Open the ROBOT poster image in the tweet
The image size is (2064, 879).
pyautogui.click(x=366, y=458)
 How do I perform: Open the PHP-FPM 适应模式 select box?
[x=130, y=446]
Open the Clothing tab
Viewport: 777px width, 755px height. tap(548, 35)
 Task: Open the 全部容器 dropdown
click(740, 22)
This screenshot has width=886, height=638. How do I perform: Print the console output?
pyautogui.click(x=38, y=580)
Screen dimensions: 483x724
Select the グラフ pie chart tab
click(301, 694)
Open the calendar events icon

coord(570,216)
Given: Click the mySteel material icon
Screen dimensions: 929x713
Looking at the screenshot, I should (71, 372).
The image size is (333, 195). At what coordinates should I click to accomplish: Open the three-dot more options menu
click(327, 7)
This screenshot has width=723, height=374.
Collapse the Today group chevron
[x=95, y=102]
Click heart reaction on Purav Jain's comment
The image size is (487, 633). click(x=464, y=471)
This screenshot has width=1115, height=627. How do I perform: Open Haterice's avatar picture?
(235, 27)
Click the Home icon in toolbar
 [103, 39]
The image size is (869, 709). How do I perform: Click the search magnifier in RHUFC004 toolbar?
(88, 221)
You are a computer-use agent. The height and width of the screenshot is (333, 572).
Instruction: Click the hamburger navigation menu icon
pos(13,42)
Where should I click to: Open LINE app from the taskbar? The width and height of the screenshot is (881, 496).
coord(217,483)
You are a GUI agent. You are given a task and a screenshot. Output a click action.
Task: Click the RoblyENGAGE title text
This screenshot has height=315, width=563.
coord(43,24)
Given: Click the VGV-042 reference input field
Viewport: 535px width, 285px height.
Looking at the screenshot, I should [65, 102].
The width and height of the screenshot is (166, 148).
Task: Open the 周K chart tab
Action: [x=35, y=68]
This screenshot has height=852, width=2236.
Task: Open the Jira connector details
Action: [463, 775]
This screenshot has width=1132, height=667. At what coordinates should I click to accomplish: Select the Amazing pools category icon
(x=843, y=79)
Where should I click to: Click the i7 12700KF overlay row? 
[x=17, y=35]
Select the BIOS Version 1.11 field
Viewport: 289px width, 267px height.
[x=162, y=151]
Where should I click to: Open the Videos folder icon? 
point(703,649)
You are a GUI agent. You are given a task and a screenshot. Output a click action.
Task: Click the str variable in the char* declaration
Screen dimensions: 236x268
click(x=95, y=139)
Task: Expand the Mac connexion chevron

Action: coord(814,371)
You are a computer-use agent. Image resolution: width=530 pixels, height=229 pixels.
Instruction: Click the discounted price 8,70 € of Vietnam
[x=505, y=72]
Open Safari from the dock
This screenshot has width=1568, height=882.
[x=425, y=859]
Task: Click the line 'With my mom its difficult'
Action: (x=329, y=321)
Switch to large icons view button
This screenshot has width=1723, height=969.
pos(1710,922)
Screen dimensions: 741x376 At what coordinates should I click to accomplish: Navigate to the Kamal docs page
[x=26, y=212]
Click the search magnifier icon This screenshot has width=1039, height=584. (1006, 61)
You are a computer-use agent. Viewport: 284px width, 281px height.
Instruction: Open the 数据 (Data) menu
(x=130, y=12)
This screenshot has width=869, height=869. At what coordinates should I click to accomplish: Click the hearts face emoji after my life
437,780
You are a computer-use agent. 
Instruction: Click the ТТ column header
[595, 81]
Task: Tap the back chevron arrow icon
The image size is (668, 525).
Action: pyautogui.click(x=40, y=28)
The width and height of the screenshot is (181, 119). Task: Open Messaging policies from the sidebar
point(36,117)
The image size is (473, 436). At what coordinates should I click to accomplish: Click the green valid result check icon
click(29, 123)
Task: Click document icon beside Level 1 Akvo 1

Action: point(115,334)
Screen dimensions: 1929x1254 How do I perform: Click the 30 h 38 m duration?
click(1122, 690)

* [WHAT THE EXERCISE ASKS] Start at the line that has "Screen dimensions: 741x376" and stop after the line that has "(x=130, y=12)". Write those items out again in full, increasing each coordinate in the answers by 150 and leaving all other text and numbers unchanged.

* [TASK OUTPUT]
Screen dimensions: 741x376 At what coordinates should I click to accomplish: Navigate to the Kamal docs page
[x=176, y=362]
Click the search magnifier icon This screenshot has width=1039, height=584. (1156, 211)
You are a computer-use agent. Viewport: 284px width, 281px height.
Instruction: Open the 数据 (Data) menu
(x=280, y=162)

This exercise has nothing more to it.